Date: 2023-02-24 Minor Version: 1.1
Scientific Filesystem (SCIF)
Authors:
- Vanessa Sochat «vsochat@stanford.edu» (@vsoch)
- Satrajit Ghosh «satra@mit.edu» (@satra)
- Christopher Madan «christopher.madan@nottingham.ac.uk» (@cMadan)
- Pim Schravendijk «p.schravendijk@rijkzwaan.nl» (@pimpim)
- singularity@lbl.gov (Singularity Community)
Terminology
Term | Definition |
---|---|
SCIF | The Scientific Filesystem |
Host | The machine or container where the scientific filesystem is installed alongside but separate from the core operating system |
App | A scientific filesystem module that is installed onto the Host |
Data | A root location in the scientific filesystem exclusively for data inputs and outputs that belong to Apps |
Recipe | A text file with extension .scif with sections that define a SCIF |
Discoverability | An ability to programatically uncover software and metadata |
Predictibility | A means of interaction with software without having prior knowledge to its creation |
Client | A controller for a SCIF, either for a developer or a user |
Integration | A third party software or tool that understands the SCIF structure and interacts with all or some portion of it |
Container | A linux container technology that can be installed with a SCIF |
SC | The scientific community, including academics, researchers, and associated engineering and development staff |
ENV | Environment variables in the namespace of SCIF (prefixed with SCIF_ that drive interaction of a user agent (UA) |
UA | A user agent (controller) that interacts with environment variables (ENV) to act as an interface between the user with the scientific filesystem |
Objective
To define an organizational standard for the scientific community, a Scientific Filesystem (SCIF) that will make it easy for the scientific community (SC) to generate predictible, and programmatically accessible scientific apps optimized for encapsulated, reproducible environments.
Goals
The Scientific Filesystem (SCIF) will:
- Enable a UA to write tools and software that work with a predictibly structured SCIF.

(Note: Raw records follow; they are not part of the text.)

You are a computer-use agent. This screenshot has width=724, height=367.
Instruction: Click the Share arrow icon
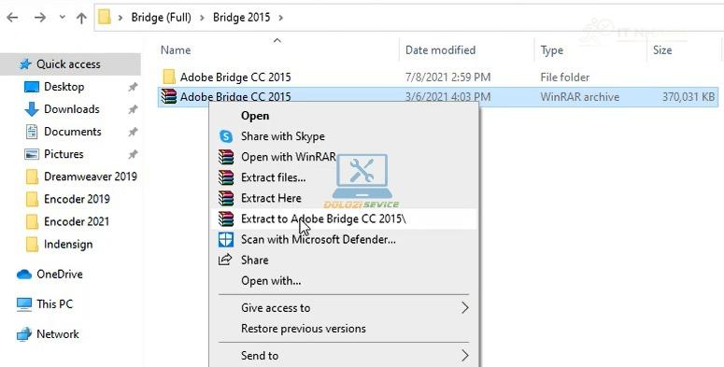click(x=225, y=260)
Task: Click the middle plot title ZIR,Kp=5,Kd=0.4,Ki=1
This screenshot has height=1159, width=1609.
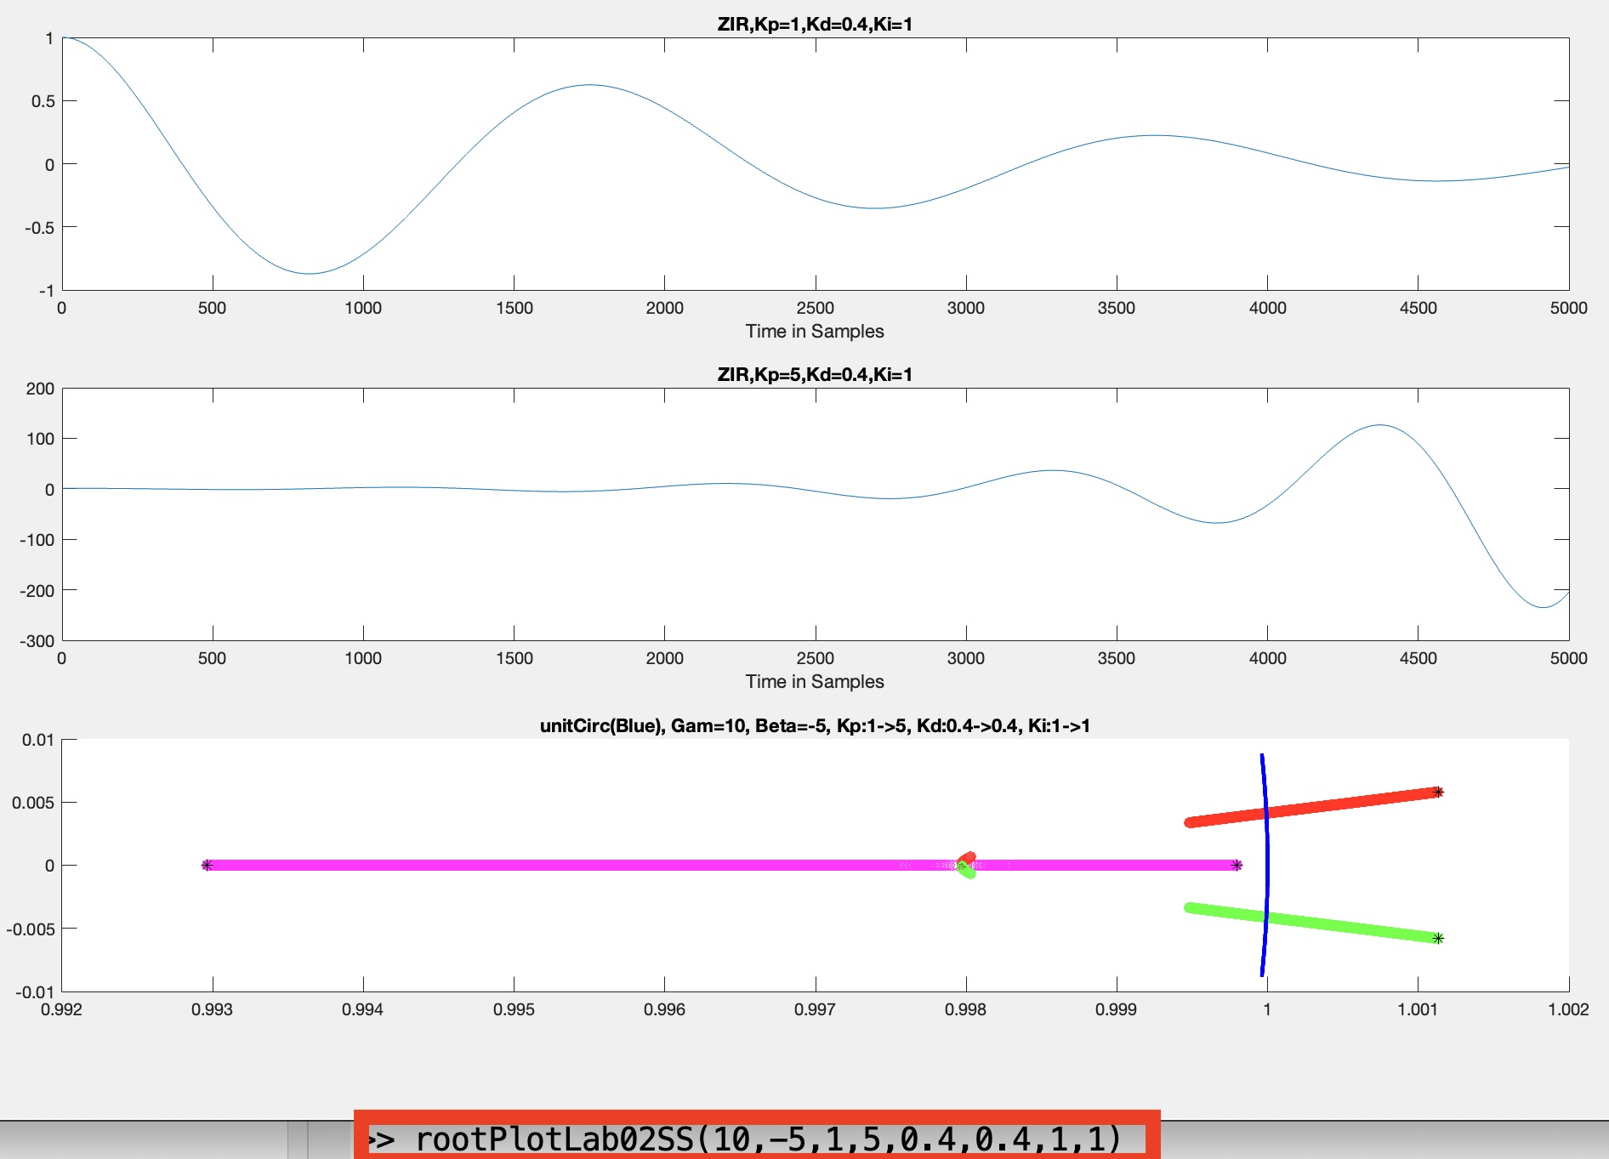Action: pos(814,374)
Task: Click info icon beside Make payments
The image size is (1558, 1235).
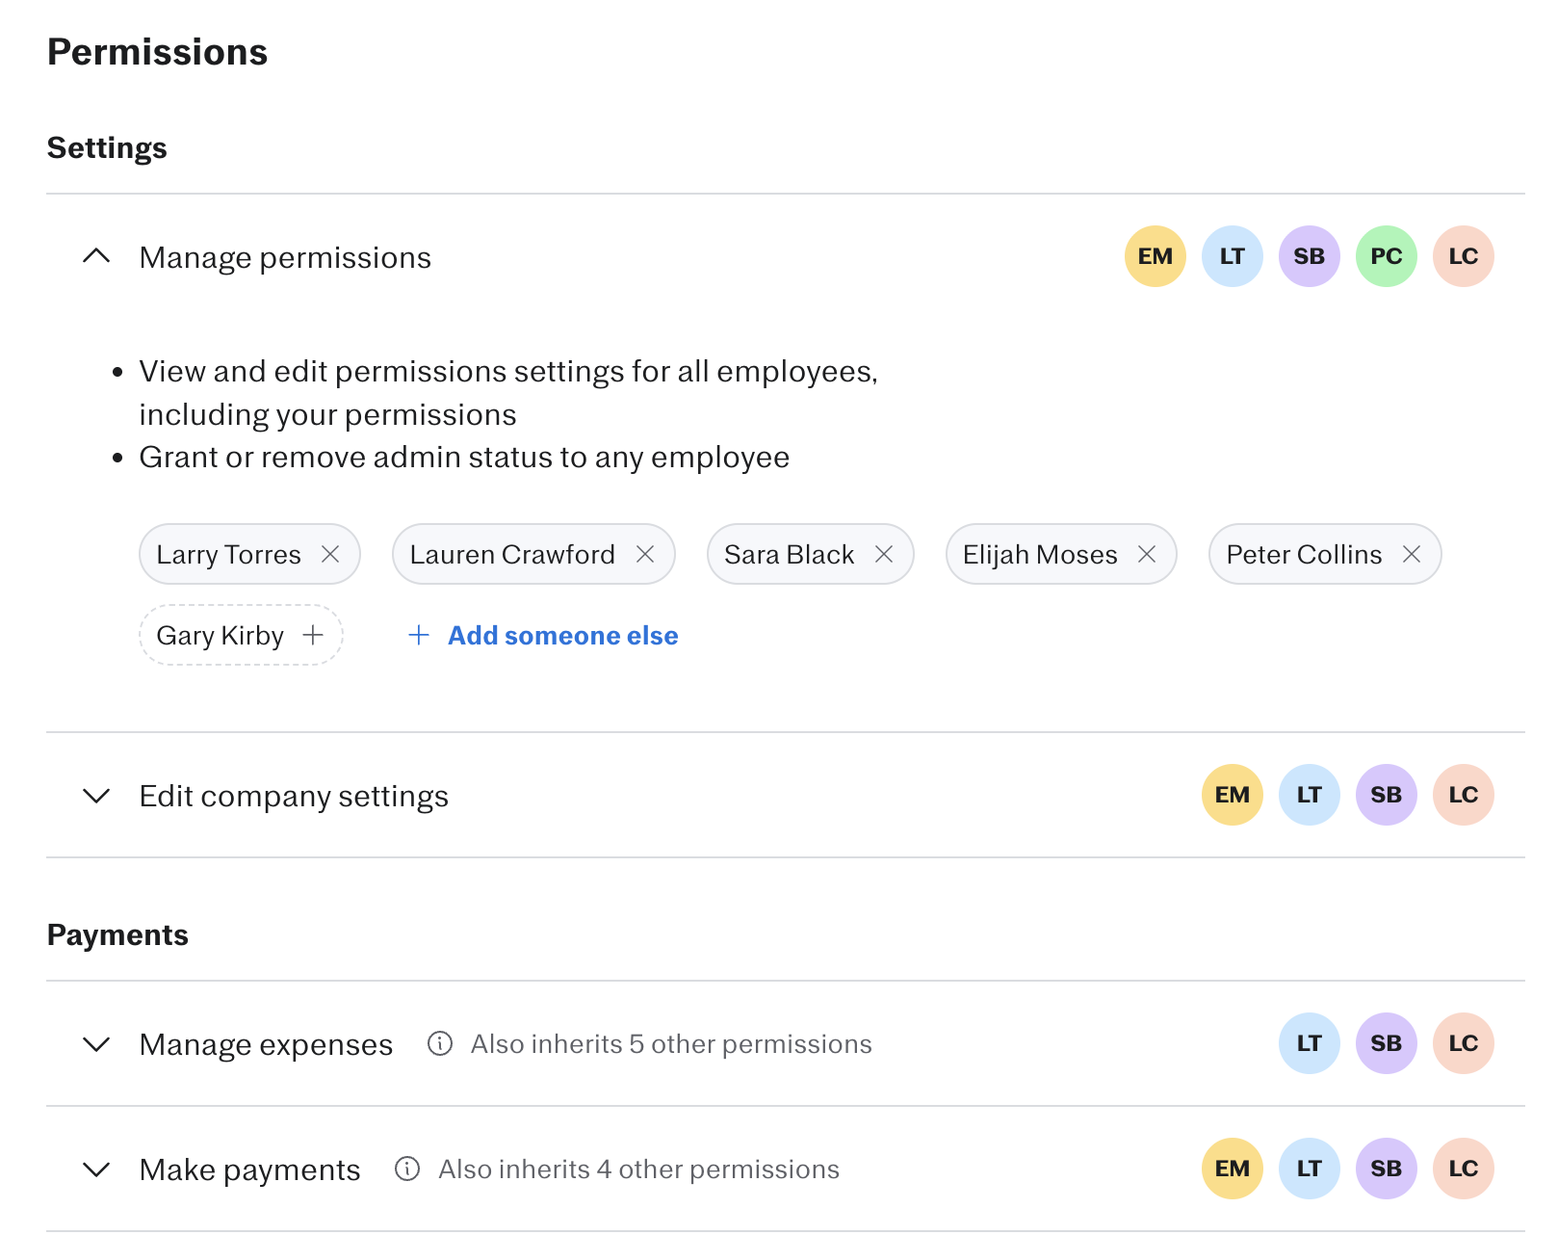Action: click(x=407, y=1169)
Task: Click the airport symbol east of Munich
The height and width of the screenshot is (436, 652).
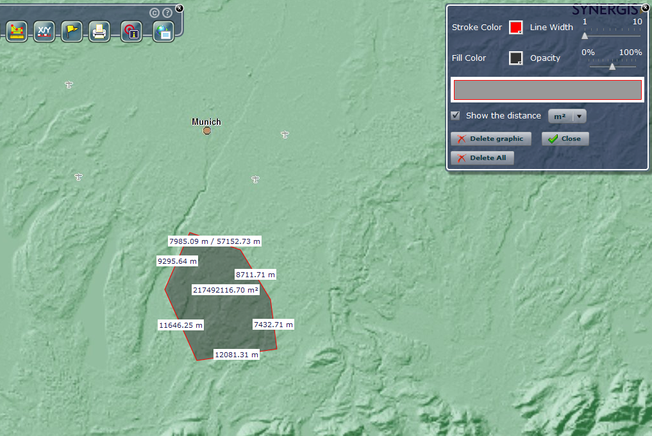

- Enable the SC to generate discoverable and predicable SCIF that work easily with integrations
- Define a set of environment variables with reasonable defaults that:
- Can be referenced by other installed applications, ideal for integrations that foster inter-app functionality
- Reliably determine locations for data, apps, and metadata.
- Define a recipe format that maps to a SCIF, and vice versa.
- Provide basic software to generate and manage SCIF.
- A single entrypoint that directs to app entrypoints and environments
- Preview a filesystem from a recipe file
- Generate a filesystem from a recipe file
- Generate a recipe file from a SCIF
- Generate a build specification for a container using a recipe file
- An API for developers to interact and control a SCIF
- In the context of modular, encapsulated container environment, provide reproducible scientific software that can be shared with confidence of discoverability.
Non-Goals
The Scientific Filesystem (SCIF) explicitly does not implement, define, or provide in v0.2:
- Packaging of an Integration of SCIF
- instructions on how to install or compile software for apps, or preference for organization of data files (under
/scif/data
) - Package management for Integrations, Apps, or the entirety of a SCIF
- Guarantee the quality for any specific section of a SCIF recipe generated by the SC. E.g.,
- An install section for an App may not compile on the system, or otherwise have a bug
- Any specific mechanism for workflow management or control of inputs, outputs, or other parameters specific to the software apps.
- A mechanism for lifecycle management of any particular SCIF.
- A mechanism for authentication and authorization or management of file permissions.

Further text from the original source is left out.